::: Material provided
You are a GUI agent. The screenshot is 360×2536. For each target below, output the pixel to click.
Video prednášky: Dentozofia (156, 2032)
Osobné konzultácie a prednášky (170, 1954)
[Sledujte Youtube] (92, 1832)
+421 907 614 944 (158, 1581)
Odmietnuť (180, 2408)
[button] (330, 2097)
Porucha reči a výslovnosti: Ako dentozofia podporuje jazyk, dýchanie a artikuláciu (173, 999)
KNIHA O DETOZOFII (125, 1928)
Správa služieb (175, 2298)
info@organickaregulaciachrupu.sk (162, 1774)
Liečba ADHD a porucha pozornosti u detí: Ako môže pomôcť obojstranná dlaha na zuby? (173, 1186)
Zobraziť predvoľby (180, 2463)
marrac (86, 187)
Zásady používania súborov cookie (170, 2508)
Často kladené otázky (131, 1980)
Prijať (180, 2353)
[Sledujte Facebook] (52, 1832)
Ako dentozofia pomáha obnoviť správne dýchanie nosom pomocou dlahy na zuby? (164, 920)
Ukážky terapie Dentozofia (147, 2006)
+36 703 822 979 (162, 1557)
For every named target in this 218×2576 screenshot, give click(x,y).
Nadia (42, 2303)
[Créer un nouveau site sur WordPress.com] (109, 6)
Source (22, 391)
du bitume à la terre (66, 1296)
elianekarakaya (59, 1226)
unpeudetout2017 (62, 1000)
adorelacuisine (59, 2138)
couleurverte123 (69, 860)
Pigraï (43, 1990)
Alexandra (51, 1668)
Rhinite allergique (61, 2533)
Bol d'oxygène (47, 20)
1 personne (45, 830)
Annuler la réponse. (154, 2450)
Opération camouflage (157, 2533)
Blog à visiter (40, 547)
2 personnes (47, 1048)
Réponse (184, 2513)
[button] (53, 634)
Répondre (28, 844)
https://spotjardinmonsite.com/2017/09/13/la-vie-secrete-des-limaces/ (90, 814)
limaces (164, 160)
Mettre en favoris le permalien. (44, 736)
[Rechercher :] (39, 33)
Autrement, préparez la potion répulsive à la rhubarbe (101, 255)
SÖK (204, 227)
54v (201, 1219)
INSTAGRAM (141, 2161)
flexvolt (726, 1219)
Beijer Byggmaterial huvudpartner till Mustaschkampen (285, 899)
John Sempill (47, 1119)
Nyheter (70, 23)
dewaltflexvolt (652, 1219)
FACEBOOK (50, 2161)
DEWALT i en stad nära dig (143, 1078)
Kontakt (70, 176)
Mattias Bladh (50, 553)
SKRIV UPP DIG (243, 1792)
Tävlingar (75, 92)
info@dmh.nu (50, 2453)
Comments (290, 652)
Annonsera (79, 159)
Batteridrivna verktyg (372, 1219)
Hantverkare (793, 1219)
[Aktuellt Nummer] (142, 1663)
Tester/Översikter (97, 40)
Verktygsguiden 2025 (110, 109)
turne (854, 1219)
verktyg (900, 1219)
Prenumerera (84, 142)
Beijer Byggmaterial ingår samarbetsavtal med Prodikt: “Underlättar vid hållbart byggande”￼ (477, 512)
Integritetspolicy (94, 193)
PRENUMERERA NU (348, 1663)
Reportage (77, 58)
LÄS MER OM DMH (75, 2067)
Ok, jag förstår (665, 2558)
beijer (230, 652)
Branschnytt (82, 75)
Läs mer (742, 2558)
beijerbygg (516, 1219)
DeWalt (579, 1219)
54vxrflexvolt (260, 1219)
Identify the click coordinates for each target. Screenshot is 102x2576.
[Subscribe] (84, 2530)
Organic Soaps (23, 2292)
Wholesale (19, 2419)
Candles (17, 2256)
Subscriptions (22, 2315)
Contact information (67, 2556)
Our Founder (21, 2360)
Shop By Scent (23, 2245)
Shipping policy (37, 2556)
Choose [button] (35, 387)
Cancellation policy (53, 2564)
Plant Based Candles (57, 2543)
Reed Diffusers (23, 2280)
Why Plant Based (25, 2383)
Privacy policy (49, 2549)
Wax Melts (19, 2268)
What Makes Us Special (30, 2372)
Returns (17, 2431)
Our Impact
::::::
Each line above, from the one that contains "Contact information (67, 2556)" to the last line of the records, should be repeated exactly. Leave out all others.

*Task solution*
Contact information (67, 2556)
Our Founder (21, 2360)
Shop By Scent (23, 2245)
Shipping policy (37, 2556)
Choose [button] (35, 387)
Cancellation policy (53, 2564)
Plant Based Candles (57, 2543)
Reed Diffusers (23, 2280)
Why Plant Based (25, 2383)
Privacy policy (49, 2549)
Wax Melts (19, 2268)
What Makes Us Special (30, 2372)
Returns (17, 2431)
Our Impact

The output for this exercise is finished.